Cold sesame noodle salad

Cold sesame noodle salad

Preparation time: 20 minutes

Cooking time: 5 minutes


  • 150g dried rice vermicelli noodles
  • 75g sugar snaps
  • 150g beansprouts, rinsed and drained
  • ½ large cucumber
  • 5-6 radishes, trimmed and thinly sliced
  • 4 spring onions, trimmed and thinly sliced
  • small bunch coriander, roughly chopped

To serve:

  • Sesame seeds (optional)


  • 3 tbsp Lee Kum Kee Premium Light Soy Sauce
  • 1 tbsp Lee Kum Kee Pure Sesame Oil
  • 4 tsp rice vinegar

Tip: For an easier version replace the dressing with 4 tbsp Lee Kum Kee Oriental Sesame Dressing.

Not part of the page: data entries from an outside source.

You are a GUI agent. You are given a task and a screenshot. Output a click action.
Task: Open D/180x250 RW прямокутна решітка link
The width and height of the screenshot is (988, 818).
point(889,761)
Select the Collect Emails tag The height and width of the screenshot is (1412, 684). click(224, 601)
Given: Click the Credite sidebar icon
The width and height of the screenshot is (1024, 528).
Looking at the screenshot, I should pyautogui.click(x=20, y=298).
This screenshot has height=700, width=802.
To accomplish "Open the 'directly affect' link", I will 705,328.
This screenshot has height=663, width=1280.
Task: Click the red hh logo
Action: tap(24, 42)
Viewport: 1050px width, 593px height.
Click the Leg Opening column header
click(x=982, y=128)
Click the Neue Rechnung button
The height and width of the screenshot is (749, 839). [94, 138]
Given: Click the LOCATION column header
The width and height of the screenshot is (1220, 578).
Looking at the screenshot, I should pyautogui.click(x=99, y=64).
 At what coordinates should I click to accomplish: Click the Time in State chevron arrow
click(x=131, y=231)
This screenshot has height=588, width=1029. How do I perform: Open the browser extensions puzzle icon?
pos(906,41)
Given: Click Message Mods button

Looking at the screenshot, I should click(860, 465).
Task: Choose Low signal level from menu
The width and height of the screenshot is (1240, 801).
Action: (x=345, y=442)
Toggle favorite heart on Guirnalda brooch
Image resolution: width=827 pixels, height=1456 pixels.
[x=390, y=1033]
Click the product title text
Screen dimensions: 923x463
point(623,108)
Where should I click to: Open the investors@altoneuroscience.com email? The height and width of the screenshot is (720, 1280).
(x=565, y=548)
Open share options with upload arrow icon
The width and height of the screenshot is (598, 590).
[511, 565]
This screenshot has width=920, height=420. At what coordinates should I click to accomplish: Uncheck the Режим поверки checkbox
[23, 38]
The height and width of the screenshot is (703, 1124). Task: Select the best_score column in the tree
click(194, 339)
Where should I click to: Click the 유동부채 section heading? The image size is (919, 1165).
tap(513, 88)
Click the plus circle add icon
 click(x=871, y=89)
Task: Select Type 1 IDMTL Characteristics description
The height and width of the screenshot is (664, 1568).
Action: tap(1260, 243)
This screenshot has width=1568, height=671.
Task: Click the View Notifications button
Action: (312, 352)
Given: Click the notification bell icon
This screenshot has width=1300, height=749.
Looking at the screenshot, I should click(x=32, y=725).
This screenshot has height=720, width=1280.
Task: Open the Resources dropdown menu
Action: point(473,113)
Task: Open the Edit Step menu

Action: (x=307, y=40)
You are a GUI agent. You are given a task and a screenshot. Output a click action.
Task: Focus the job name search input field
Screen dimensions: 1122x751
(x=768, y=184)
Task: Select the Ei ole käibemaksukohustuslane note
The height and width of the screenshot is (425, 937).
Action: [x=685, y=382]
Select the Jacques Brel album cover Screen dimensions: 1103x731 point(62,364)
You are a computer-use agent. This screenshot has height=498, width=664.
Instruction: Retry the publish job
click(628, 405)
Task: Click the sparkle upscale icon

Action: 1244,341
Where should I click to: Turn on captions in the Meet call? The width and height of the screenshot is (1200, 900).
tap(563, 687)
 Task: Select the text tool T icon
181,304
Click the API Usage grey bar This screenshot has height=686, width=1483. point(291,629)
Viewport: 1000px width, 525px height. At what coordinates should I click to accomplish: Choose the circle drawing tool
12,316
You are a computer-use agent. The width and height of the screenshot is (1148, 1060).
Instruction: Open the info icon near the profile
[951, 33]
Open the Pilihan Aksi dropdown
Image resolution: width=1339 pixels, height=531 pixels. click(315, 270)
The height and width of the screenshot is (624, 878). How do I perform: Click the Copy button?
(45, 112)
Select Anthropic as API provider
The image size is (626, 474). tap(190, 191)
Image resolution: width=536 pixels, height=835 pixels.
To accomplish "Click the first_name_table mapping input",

  1. Cook the noodles according to the pack instructions. Drain, rinse with cold water and drain very well, put into a large bowl.
  2. Blanch the sugar snaps in a small pan of boiling water for 1 minute, Drain, plunge into cold water, then drain again. Thinly slice on the diagonal, add to the noodles with the bean sprouts.
  3. Wash and cut the cucumber into thin batons or use a julienne tool to make thin strips, add to the bowl with the radish, spring onion and coriander.
  4. To make the dressing, mix all ingredients together. Add to the bowl and toss together
  5. Turn into a serving dish and scatter over the sesame seeds.